今回は難事件。コンサル探偵、久々に事件解決!!!(って言うか、はじめて???)

金曜日にめずらしく組織の仲間内で食事をし、ほろ酔い気分で帰宅するも、帰り際にカミさんと約束したオムツ(早くオムツ卒業しろよ!次女!!!)を購入するミッションに失敗し、怒られるコンサル探偵。3連休中には長女の学習机購入のミッションで妻と妻の両親がもめ、義理の父母から通算3回目の呼び出しを受ける可哀想なコンサル探偵。せっかくの楽しかった終末の宴の記憶は、はるか昔の出来事のように感じられ、どっぷりとブルーな疲労感に包まれる。おまけに義父母からの理不尽な言及に対し、ストレスで顎関節症を発症してしまうコンサル探偵。
やっとの出勤日にホットするのもつかの間、ストレスで体調不良のコンサル探偵を満員の通勤電車の中で待ちうけていたのは、新年はじまって以来の難事件であった!!!

【通勤電車にて・・・】

満員電車が苦手なハードボイルドなコンサル探偵は、いつも痴漢に間違われないようにと、空いたスペースへと体を滑りこませる。がそんな姑息な行為すらも、私とその男とを出合わせるために神の仕組んだものだったのだ。家庭の雑事におわれ本来の自分の仕事を忘れてしまった私の目を覚まさせるために、新年早々その男は目の前に現れた。
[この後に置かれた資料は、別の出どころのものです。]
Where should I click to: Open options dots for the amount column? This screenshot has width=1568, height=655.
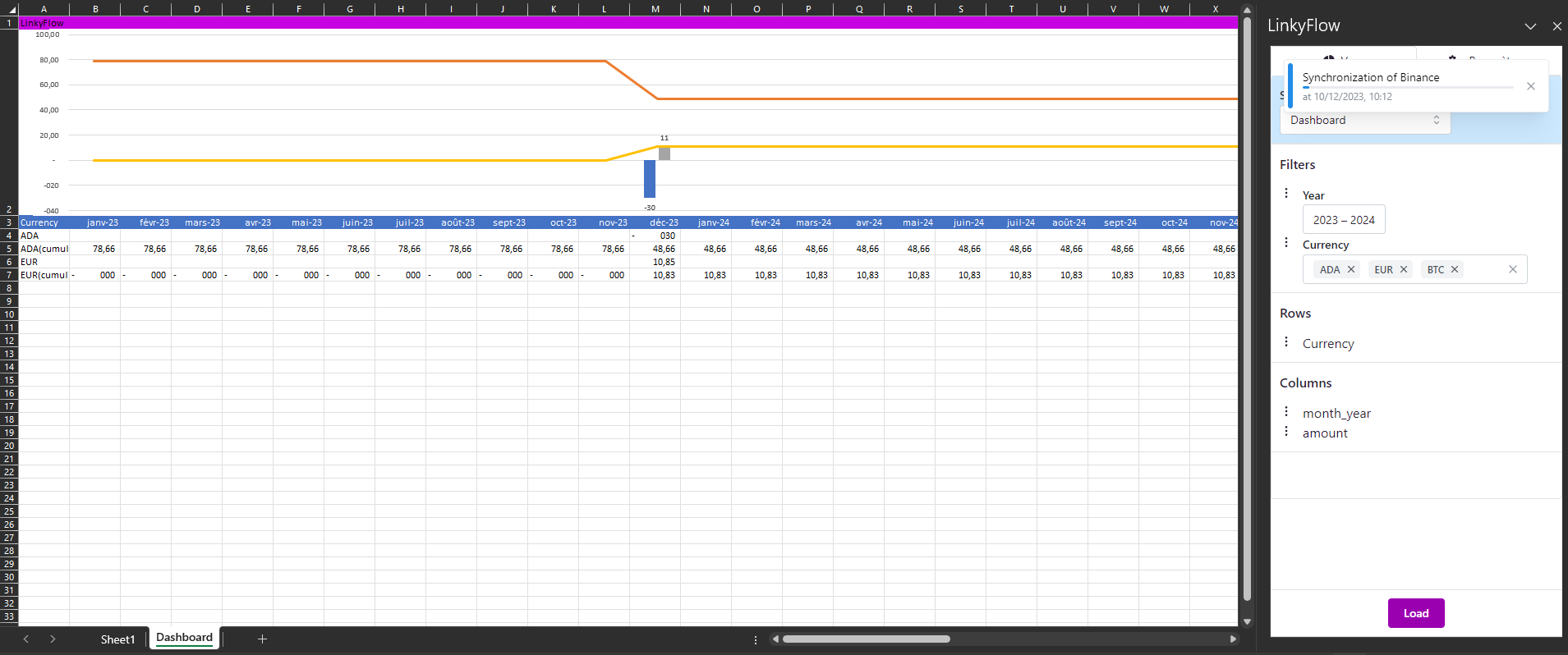[1286, 432]
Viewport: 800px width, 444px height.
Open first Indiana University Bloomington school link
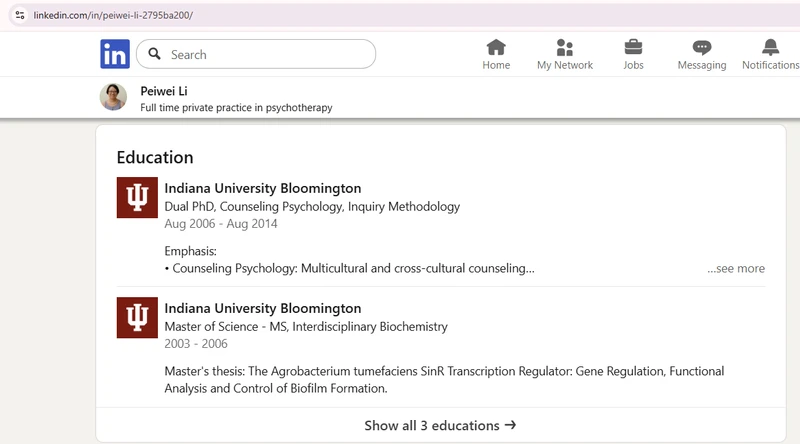click(263, 188)
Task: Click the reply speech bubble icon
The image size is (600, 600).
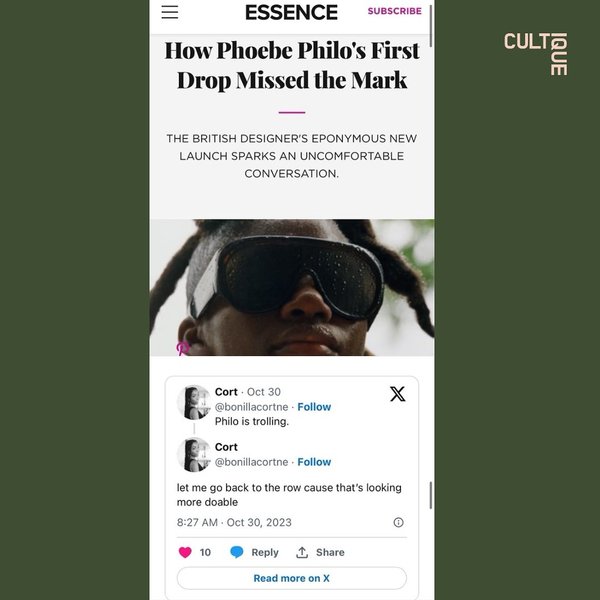Action: click(237, 552)
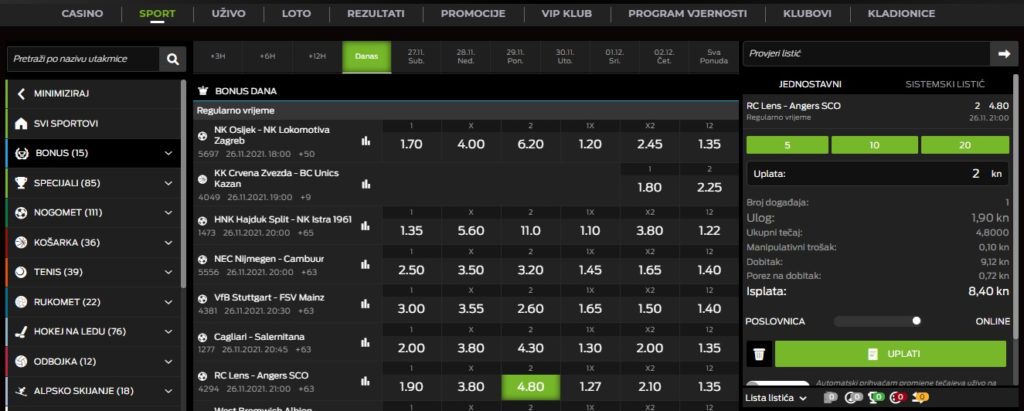Viewport: 1024px width, 411px height.
Task: Click the search magnifier icon
Action: [173, 59]
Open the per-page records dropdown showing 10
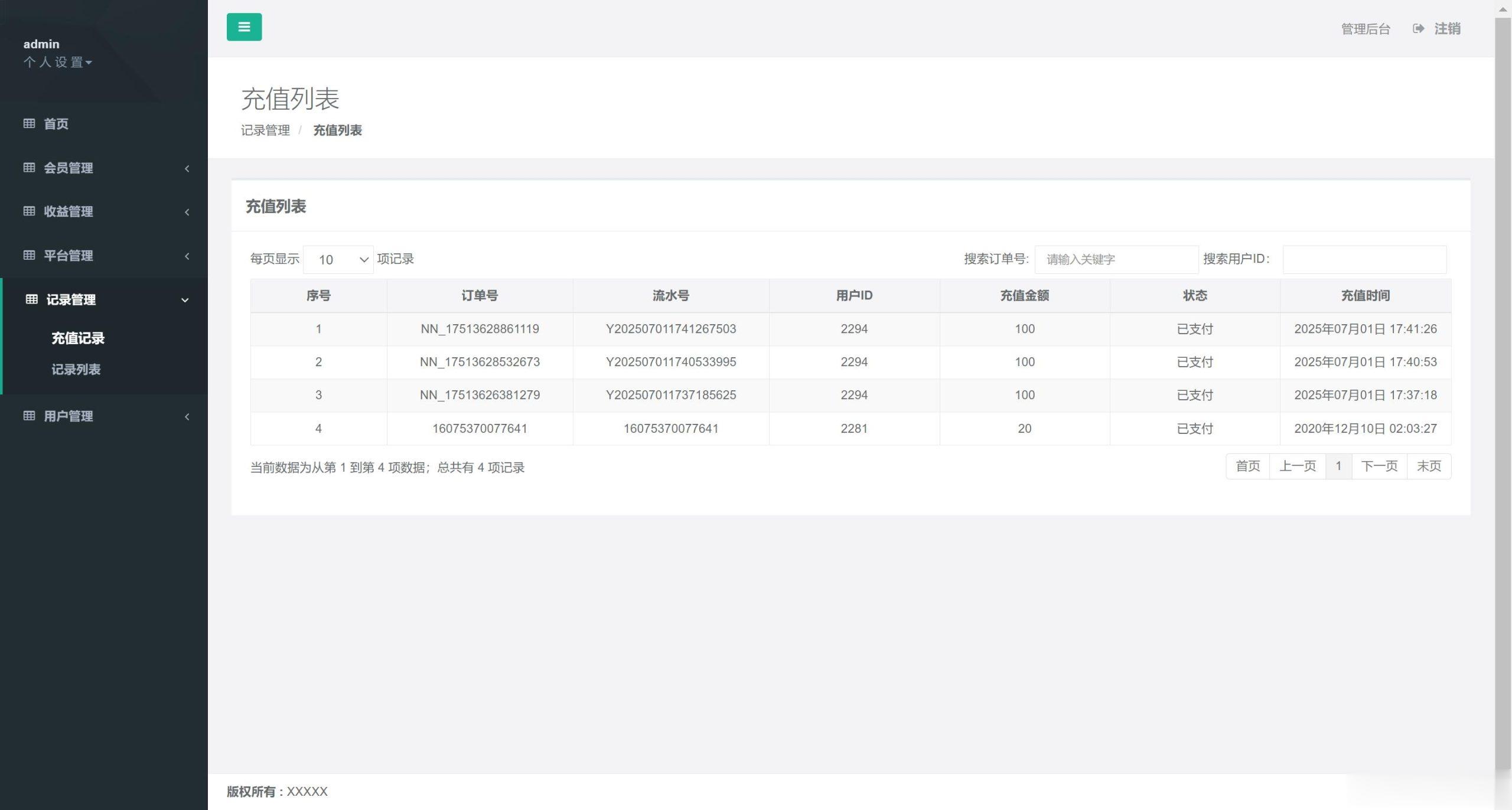 point(337,259)
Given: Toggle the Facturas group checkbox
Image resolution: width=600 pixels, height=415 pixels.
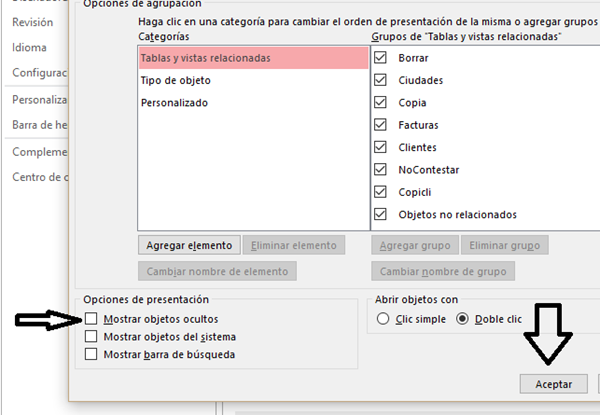Looking at the screenshot, I should pyautogui.click(x=380, y=125).
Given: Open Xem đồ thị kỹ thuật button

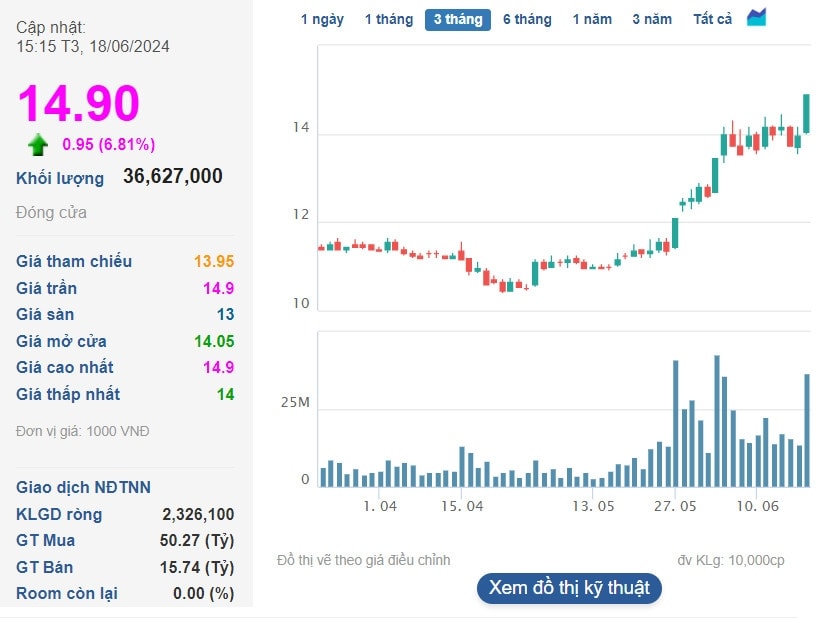Looking at the screenshot, I should (x=569, y=588).
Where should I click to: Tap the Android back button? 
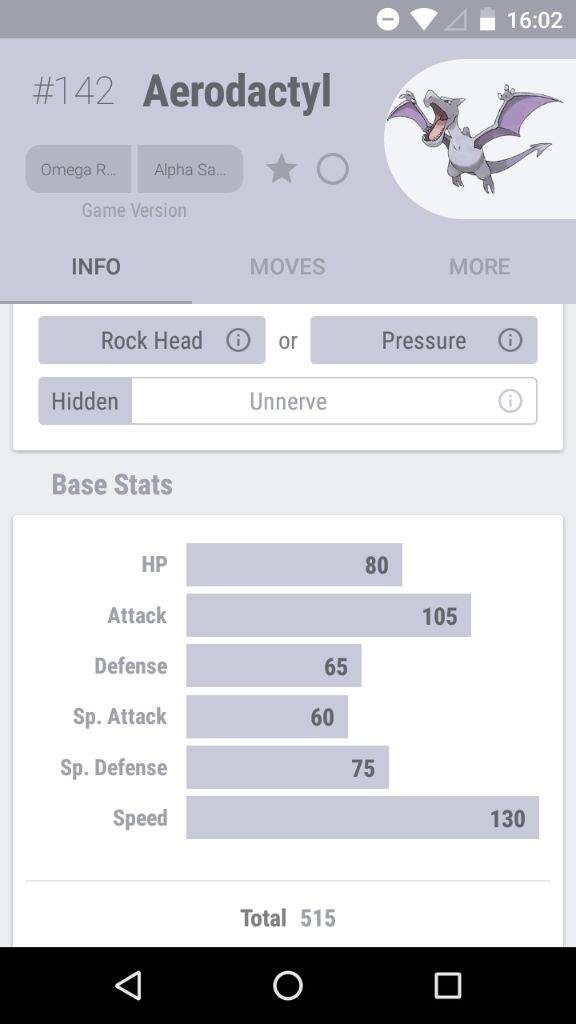coord(128,985)
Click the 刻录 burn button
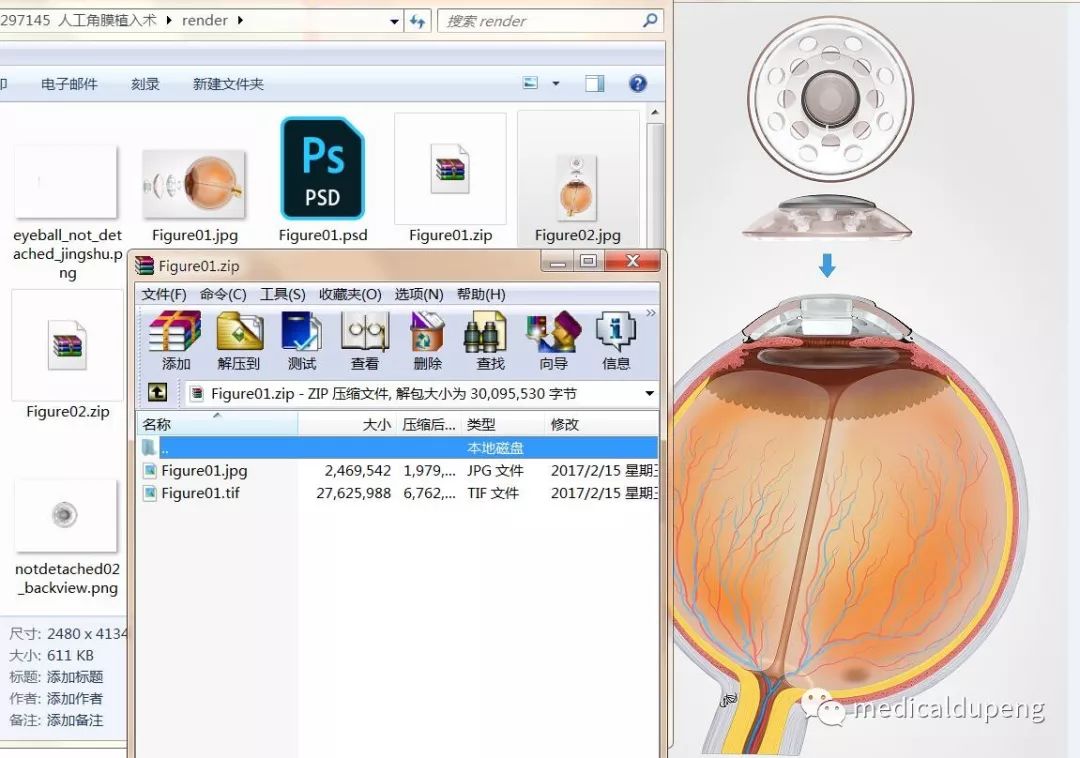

白髪と黒髪の比率が調度50%づつに交じり合った七三分け、メガネのフレーム上部には今や探すのが難しくなっている黒いプラスチックがついている。身なりはこざっぱりとしているものの、どことなくかび臭さが漂ってくる服装、足元には手垢で汚れた紙袋とコンサル探偵の七つ道具(過去の事件簿参照のこと)の1つでもある三省堂のビニール袋が置かれている。

電車内で人が見ているスケジュール帖や携帯電話のメール、会社の資料を横から覗き見するのが好きな育ちの悪いコンサル探偵は、例に漏れずその男が目を通しているブルーのクリアファイルの中を真上から覗く。
こ、これは・・・
職業柄、ほとんどの場合、覗き見によりその人の生業を判断することが出来るコンサル探偵は目を見張った!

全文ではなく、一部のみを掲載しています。